Ecco. Stupisce il modo in cui minimizzano le responsabilità dell'islam. Più volte Hamid ripete che le colpe dei singoli non possono ricadere sulle spalle di tutta la religione. Ed è vero. Ma dirottarle sui media non aiuterà a sconfiggere il cancro jihadista. Il mondo musulmano ha commesso, oppure no, degli errori? Anche solo di sottostima del problema terroristico?
“Voglio raccontarti un episodio successo realmente – prende allora la parola Muhammad -: un brav'uomo un giorno ha gettato un secchio di acqua bollente in un tombino e subito dopo un demone ha preso possesso del suo corpo. L'esorcista mi disse che versando l'acqua, quell'uomo aveva interrotto un matrimonio tra demoni scatenando la loro ira. Lui urlava, si gettava a terra, attaccava i fratelli e le sorelle. Era impazzito. Non poteva più controllare le sue azioni”.

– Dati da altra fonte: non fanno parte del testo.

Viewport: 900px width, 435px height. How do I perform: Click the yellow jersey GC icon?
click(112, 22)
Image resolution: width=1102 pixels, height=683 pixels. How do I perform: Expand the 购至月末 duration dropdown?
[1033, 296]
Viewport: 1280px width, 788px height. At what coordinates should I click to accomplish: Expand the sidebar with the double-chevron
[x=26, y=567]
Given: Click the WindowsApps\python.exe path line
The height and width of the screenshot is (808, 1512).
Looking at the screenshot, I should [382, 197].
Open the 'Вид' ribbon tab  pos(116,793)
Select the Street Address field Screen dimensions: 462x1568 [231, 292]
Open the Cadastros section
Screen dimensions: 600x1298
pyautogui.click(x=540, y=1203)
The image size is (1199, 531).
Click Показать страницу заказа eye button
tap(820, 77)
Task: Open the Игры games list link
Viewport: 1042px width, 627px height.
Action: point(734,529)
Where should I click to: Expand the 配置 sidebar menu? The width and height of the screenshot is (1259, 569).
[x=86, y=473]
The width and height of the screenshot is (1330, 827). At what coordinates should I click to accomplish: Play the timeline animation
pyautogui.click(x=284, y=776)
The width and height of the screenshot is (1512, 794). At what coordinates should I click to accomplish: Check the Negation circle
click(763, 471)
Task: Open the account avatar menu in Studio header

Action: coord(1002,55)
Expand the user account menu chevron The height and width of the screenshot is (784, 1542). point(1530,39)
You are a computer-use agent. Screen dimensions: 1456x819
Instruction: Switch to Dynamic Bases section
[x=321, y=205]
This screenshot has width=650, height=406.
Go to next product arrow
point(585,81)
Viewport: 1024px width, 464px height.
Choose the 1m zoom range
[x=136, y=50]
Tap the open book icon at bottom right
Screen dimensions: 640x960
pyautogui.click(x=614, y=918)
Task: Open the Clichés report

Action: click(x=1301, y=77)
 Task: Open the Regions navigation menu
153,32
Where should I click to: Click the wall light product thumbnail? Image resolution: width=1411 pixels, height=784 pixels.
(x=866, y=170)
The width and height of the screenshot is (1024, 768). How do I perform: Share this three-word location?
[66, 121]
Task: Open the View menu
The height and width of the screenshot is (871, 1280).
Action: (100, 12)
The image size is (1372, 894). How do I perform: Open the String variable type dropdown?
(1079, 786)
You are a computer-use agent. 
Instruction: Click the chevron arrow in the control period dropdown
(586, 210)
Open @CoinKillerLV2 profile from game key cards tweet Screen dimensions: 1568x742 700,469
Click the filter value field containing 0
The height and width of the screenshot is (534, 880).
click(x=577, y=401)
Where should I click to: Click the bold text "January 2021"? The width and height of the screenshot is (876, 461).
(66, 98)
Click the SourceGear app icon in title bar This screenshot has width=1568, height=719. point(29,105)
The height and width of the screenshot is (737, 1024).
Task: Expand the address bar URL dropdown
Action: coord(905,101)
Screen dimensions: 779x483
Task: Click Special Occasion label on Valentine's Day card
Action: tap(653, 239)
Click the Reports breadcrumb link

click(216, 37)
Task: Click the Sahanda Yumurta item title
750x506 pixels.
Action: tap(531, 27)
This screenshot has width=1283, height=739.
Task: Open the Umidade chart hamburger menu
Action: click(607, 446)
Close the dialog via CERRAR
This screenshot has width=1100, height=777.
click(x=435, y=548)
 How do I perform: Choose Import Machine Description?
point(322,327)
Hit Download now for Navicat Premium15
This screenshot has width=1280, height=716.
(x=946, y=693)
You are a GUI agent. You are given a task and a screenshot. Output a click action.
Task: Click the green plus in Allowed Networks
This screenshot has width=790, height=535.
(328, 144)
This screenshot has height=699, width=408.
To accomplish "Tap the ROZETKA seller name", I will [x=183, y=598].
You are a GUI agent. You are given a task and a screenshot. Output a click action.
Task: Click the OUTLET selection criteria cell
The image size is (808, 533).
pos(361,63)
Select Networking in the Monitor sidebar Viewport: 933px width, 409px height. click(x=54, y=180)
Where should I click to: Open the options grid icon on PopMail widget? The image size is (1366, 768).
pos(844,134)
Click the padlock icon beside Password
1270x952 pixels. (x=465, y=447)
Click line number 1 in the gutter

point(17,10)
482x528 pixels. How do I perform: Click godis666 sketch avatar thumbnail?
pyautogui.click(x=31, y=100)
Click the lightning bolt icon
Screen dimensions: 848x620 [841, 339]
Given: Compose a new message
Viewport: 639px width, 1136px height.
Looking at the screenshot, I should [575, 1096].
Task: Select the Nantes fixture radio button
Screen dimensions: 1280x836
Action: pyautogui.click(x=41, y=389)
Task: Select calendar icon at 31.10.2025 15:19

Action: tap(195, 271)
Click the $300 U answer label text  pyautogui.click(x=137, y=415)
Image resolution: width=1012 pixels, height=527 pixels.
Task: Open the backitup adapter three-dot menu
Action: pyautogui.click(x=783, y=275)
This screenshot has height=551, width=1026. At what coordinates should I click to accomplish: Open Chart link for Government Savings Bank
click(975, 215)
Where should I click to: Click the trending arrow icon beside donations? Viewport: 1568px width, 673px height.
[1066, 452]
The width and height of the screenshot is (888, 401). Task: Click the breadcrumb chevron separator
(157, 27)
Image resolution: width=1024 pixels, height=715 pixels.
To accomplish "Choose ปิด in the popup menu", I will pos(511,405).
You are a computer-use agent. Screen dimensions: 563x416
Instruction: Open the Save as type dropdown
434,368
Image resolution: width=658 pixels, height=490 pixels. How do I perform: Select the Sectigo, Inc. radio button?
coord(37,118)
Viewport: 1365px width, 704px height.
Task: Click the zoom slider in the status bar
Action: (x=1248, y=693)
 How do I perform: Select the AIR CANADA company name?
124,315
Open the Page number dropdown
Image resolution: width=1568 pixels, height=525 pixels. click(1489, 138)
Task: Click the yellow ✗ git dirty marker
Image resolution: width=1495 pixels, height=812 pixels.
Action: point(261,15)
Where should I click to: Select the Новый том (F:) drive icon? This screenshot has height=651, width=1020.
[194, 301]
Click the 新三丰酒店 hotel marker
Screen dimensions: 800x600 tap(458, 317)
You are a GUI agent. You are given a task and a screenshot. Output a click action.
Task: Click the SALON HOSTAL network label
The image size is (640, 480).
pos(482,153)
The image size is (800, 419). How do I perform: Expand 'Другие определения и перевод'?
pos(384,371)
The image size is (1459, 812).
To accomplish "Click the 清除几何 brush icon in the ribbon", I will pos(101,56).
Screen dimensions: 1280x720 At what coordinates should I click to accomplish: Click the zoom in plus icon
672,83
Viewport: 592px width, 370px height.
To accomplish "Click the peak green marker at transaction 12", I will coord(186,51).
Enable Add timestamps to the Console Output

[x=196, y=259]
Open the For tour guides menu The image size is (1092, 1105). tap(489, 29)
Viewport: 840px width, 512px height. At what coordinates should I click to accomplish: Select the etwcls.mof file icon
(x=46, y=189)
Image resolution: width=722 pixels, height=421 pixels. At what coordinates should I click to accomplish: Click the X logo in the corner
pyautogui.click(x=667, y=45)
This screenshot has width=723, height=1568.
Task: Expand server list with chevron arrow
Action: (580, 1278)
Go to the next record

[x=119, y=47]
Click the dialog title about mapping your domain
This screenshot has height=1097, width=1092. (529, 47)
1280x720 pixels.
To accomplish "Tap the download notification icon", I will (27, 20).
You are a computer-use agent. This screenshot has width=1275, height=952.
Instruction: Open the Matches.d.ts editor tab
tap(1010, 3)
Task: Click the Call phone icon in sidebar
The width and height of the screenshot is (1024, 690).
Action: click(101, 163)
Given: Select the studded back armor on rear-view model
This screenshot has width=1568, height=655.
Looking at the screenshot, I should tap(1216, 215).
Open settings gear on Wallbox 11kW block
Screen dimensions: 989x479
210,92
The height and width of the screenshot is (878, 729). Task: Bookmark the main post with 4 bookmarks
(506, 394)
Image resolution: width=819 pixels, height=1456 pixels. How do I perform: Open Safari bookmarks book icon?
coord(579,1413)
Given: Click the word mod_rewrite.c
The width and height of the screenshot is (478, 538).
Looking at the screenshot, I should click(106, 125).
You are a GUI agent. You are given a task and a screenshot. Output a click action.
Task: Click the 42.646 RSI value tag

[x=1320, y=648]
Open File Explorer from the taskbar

Ci è voluto un po' per capire il significato del
racconto, ma credo Muhammad intendesse dire che chiunque può produrre il male se posseduto dal demonio. Il terrorismo, insomma, sarebbe solo ispirato dal maligno. Non il prodotto naturale della religione, né un comando di Allah. In questo ragionamento rientra anche la nascita dell'Isis (il cui Califfo per i Tabligh è “criminale” e “da sconfiggere”): Daesh non è visto come metastasi di un tumore nato all'interno dell'islam, ma come qualcosa di eterodiretto. Una pedina politica delle potenze straniere. “Per me – sentenzia Jaouad – l'Isis è una organizzazione criminale organizzata da qualche furbetto che cerca di sporcare la faccia dei musulmani”. Furbetto chi?, provo a chiedere. “Dovresti indagare – risponde sicuro – Daesh è una cellula americana”. Dalla massoneria agli Usa, alla fine l'islam non è mai colpevole.